I have herpes type 1 (HSV-1). Yes, you read that right: I have herpes and I’m sharing that with you (well not literally so don’t worry). Remember, we can’t take ourselves too seriously.  

So why am I telling you this? Because I sensed you may be harboring shame about something that feels deep, wrong and maybe a little taboo, and I wanted to help you release it.

Here’s my story:

When I was a young teenager, I aggressively sought out male attention from older guys. When I was 15 years old, I flirted with a man I worked with who was in his thirties. He was funny, kinda cute and we had worked together for a few weeks. I trusted him. This guy flirted back and before long, I found myself at his house. We kissed. We had sex. It gave me what I thought I needed: to feel pretty, to feel wanted, to have an adult finally pay attention to me.
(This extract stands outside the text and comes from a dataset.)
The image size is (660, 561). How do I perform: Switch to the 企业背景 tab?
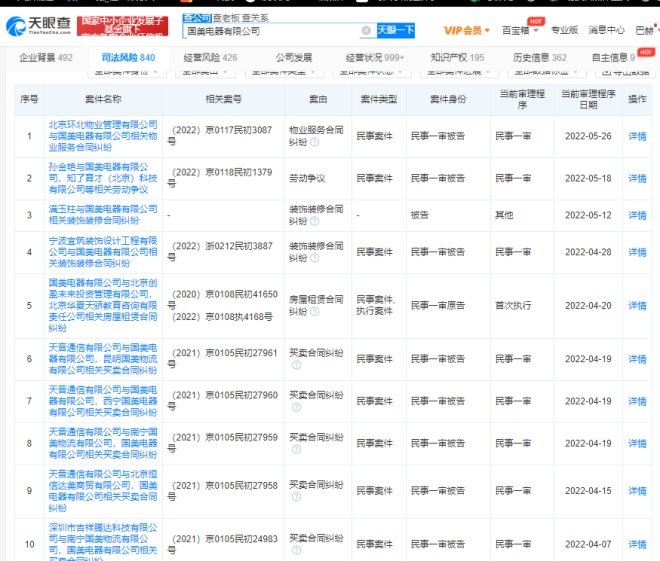pyautogui.click(x=46, y=58)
The day after our hook up, the outside and inside of my mouth were filled with large sores that tingled and burned so bad that I got a fever and swallowing was a task. I eventually ended up in the hospital. I had no idea what those sores were and feared something was terribly wrong with me.

At the time, I didn’t know herpes was a thing and when the doctor started to ask me about my sexual activity, it finally clicked: “I caused this. This was my fault. I’m a slut.”
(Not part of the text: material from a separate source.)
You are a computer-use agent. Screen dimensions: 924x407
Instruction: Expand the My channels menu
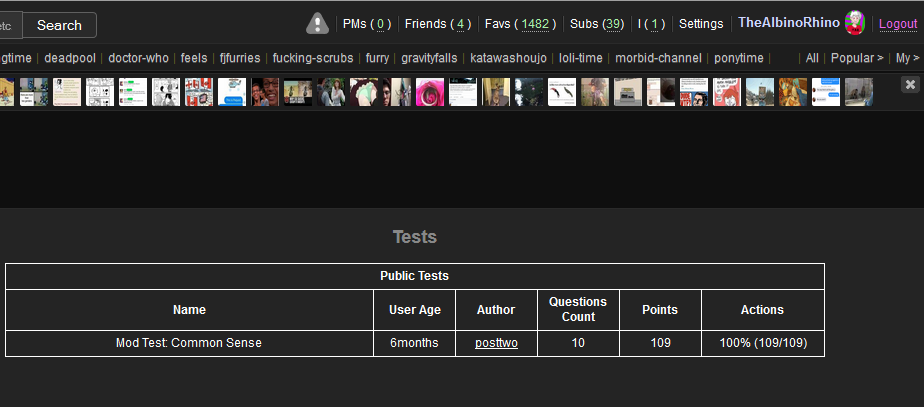pyautogui.click(x=906, y=58)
For the next few years, my herpes breakouts would occur every few months and each time they’d come on, I’d feel deep shame and spew nasty comments to myself, “Danielle, you’re a whore. You’re nasty. You’re dirty.”

Not once was I ever mad at the guy twice my age who infected me when I was a kid nor was I mad at my parents who didn’t give me the love I craved resulting in me looking in other places for it. Instead, I was only mad at myself. Funny how that is, huh?
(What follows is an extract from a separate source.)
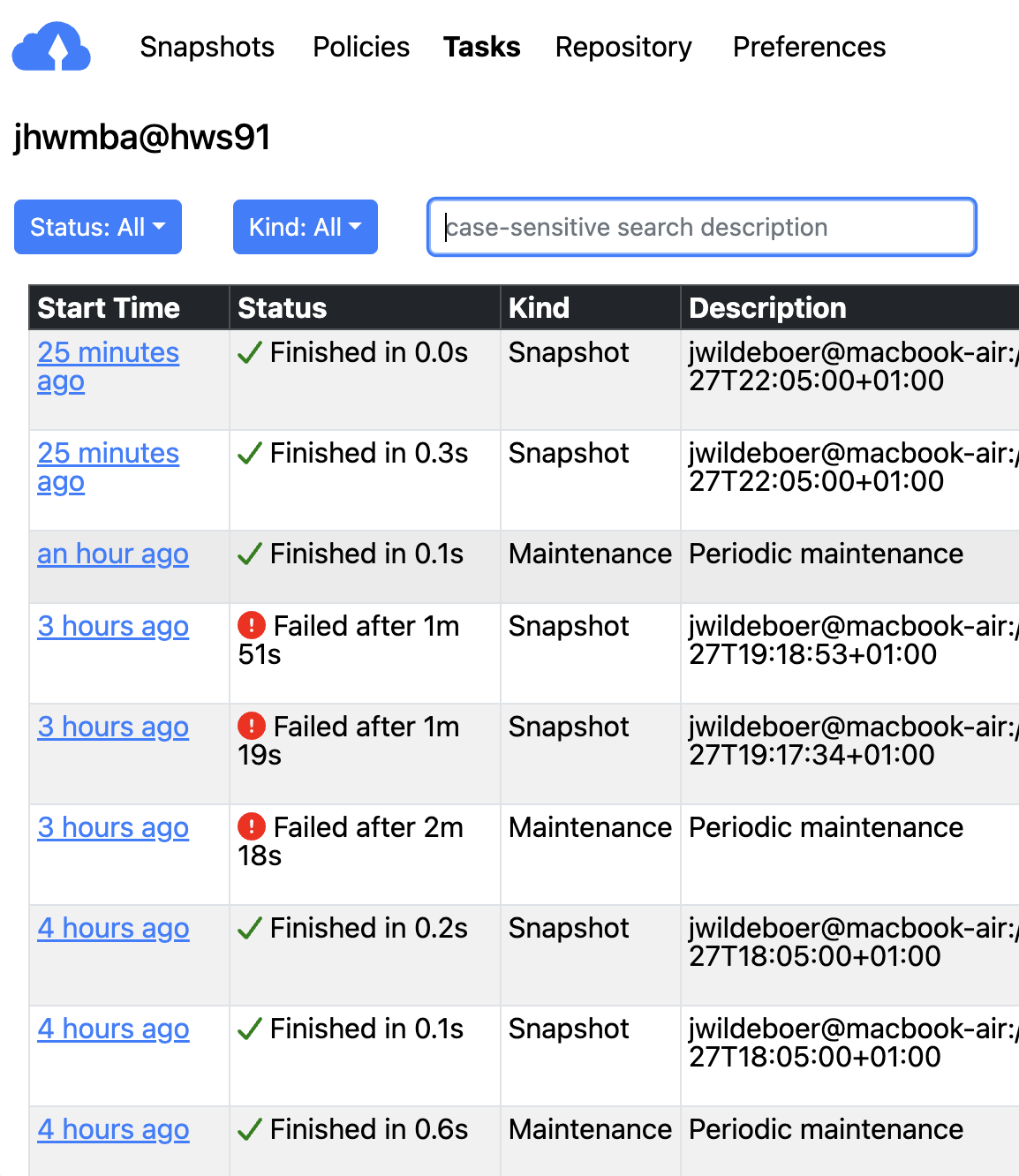Click red error icon on failed Maintenance task
Screen dimensions: 1019x1176
252,827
It wasn’t until just a few years ago that I realized I was ‘that girl’ (the stereotyped label of ‘promiscuous’) because my story was complex; my early childhood trauma of being raised by addicted and neglectful parents shaped my behavior. Although I shouldn’t have been flirting with older guys, that guy (and many others) shouldn’t have taken advantage of my vulnerabilities.

Fortunately, I only get a herpes breakout about once a year. When it does come back, instead of shaming myself like I used to, I fill my mind and heart with love, “You’ve come a long way Danielle. You’re beautiful. This and everything you’ve endured has made you stronger. You are loved.”

From my story, it’s my hope that you:

  1. Unfold your shame. Don’t perceive your past actions and decisions as poor choices or wrongdoings. Rather, see if you can find how people, events and circumstances connect to the shame you’re holding. This may give you a deeper understanding of your feelings which will help you release them.
  2. Forgive yourself. It’s a fact: You didn’t know all the things you know now. Every day, every second, we are learning and evolving.
  3. Consider sharing your shame with someone. a friend, your partner, a therapist. When we talk about our shame, it loses power.
  4. Know healing is possible. Although we can’t change the past, we can move forward from it.

Join me in spreading my messages of breaking judgement habits and strengthening intuition even further: forward this newsletter to a few family members and friendsThe greater the shares, the greater the impact – They can subscribe here.  

PS – Here’s an affirmation to help you release shame, I heal and forgive myself for harms I and others have caused. I love myself and accept the past.

PPS – Are you looking for other ways to release your shame? If so, here’s a writing activity. Find somewhere quiet. Go deep into your shame (I know, a hefty request but this will be rewarding!). Be honest with yourself about your experience with shame. What happened that caused the shame? What are you feeling guilty about? Disappointed in yourself about? As you dive deeper, allow yourself to feel all your emotions: sad, scared, frustrated, confused. Write them all down. Don’t judge what comes. When you’re feeling ready, stop writing and burn or throw away your notes as you repeat the affirmation, “I release what no longer serves me.” Symbolically releasing your shame can be magically healing.